Ma’had Aly – Al Mutawakkil ‘Alallah III, merupakan putera dari Khalifah al Mustamsik. Pada tahun 1508 M, ia diangkat menjadi khalifah Abbasiyah setelah ayahnya yang bernama Khalifah al Mustamsik diturunkan dari jabatannya. Khalifah al Mutawakkil lebih cenderung kepada Ahlus Sunnah. Hal ini dilakukannya dengan cara banyak membantu mereka yang memiliki akidah dan pandangan Ahlus Sunnah. Ia juga disebut sebagai khalifah pembela Ahlu Sunnah, denganmencabut aturan yang mengharuskan setiap orang untuk mengatakan bahwa al-Qur’an itu makhluk. Perintah ini disebarkan ke seluruh wilayah kekuasaannya pada 234 H. Pada masa awal kepemimpinannya, terjadi Perang Chaul antara pasukan Mesir dengan tentara Portugis, yang dikomandoi oleh Lourenco de Almeida. Dalam pertempuran ini, Lourenco de Almeida terbunuh dan pasukan Mesir berhasil mengalahkan mereka.Pada tahun berikutnya, kembali terjadi pertempuran yang dinamakan Perang Diu karena terjadi di sekitar Pelabuhan Diu. Dalam perang ini, Mesir dapat dikalahkan dan hasilnya pelabuhan ini direbut oleh pasukan musuh yang dipimpin oleh Francisco de Almeida dari Kesultanan Gujarat.
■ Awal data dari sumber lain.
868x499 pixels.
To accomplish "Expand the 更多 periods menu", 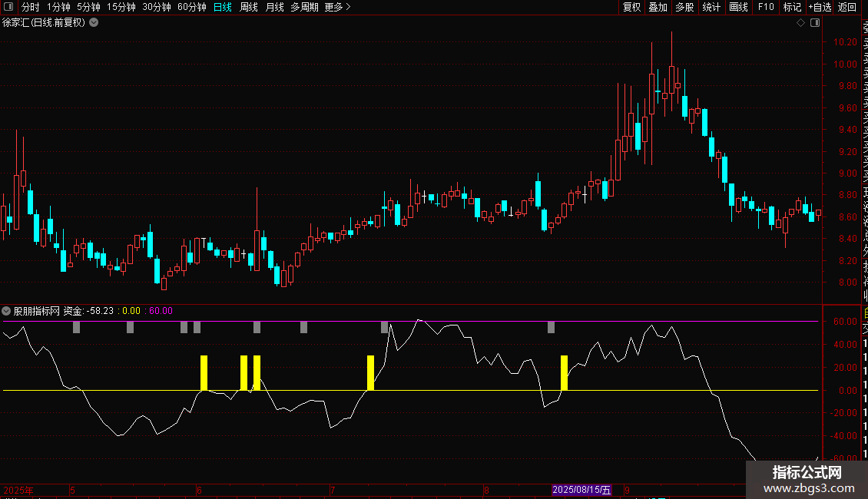I will click(x=338, y=7).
Beberapa tahun setelah perang tersebut, pasukan Mesir kembali dibuat menderita malapetaka setelah Alfonso de Albuquerque merebut kota Aden, Yaman. Kemudian Sultan al Ashraf Qansuh al Ghawri mempersiapkan armada baru untuk mengusir musuh dan berusaha melindungi para pedagang yang berasal dari India. Akan tetapi, sebelum menyelesaikan semua rencana itu, Mesir telah kehilangan kedaulatannya setelah wilayah Laut Merah serta Mekkah dan Semenanjung Arabia berhasil dikuasai oleh tangan Kesultanan Utsmaniyah.
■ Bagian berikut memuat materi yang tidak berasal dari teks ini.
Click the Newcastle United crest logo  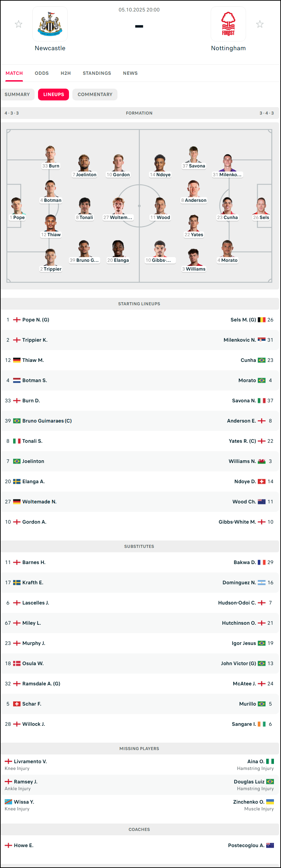50,24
Peperangan dengan Sultan Ottoman ini dimulai pada tanggal 23 Agustus 1514 M yang ditandai dengan adanya peperangan antara Sultan Selim I (1512-1520 M) dari Kesultanan Utsmaniyah dengan Shah Ismail (1502-1524 M) dari Dinasti Safawiyah di Persia. Dinasti Safawiyah merupakan dinasti yang pernah berkuasa dikawasan Islam Persia. Namanya diambil dari nama seorang tokoh yaitu Syaikh Shafial Din yang merupakan nenek moyang keenam dari Shah Ismail. Dalam peperangan ini, pada tahun 1515 M pasukan Persia berhasil dikalahkan sehingga menjadikan Turki Utsmaniyah semakin berkuasa dan kemudian berhasil menduduki ibukota Ismail, Tabriz, Mesopotamia, dan sebagian wilayah Armenia.
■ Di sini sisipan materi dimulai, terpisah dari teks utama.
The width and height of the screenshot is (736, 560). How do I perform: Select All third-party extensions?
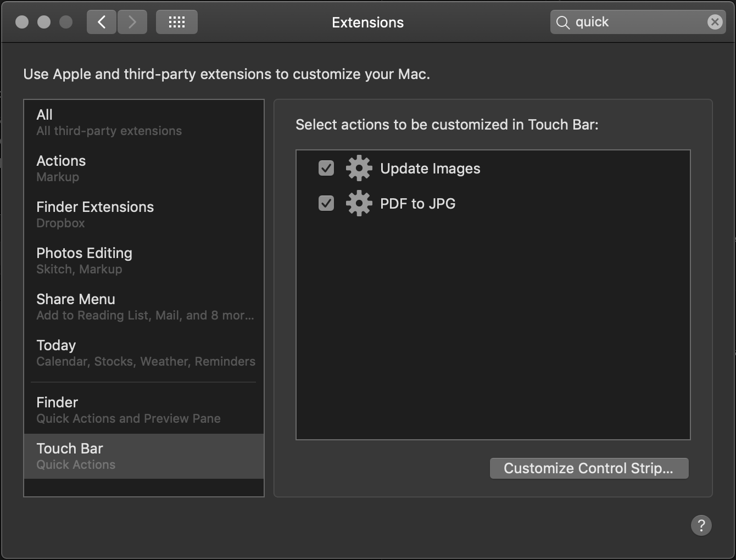click(x=144, y=122)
Menurut Philip K. Hitti dalam Histiry of Arabs menyatakan bahwa, pada musim semi tahun berikutnya, Sultan al Ashraf Qansuh al Ghawri beregerak menuju kota Aleppo dengan dalih sebagai penengah diantara konflik antara Turki Utsmaniyah dan Persia. Akan tetapi, realitanya mereka malah membantu sekutunya, pasukan Persia. Dalam hal ini, mereka memberi kesan dengan membawa Khalifah al Mutawakkil beserta kepala qadhi-nya agar mereka seolah-olah datang kepada hadapan Turki Utsmaniyah dengan membawa misi perdamaian. Akan tetapi, Sultan Selim berhasil mengetahui tipu muslihat Sultan al Ashraf dan mengetahui tujuan yang sebenarnya berkat hasil dari pengintaian yang dilakukan oleh agen mata-matanya. Dan ketika utusan Sultan al Ashraf datang ke bumi perkemahan Sultan Selim, jenggotnya dicukur dan dikirim kembali dengan menunggangi keledai dan deklarasi perang dan para pengirim utusan juga dibunuh seluruhnya. Maka, tak ada opsi apapun bagi Sultan al Ashraf selain perang melawan pasukan Turki Utsmaniyah.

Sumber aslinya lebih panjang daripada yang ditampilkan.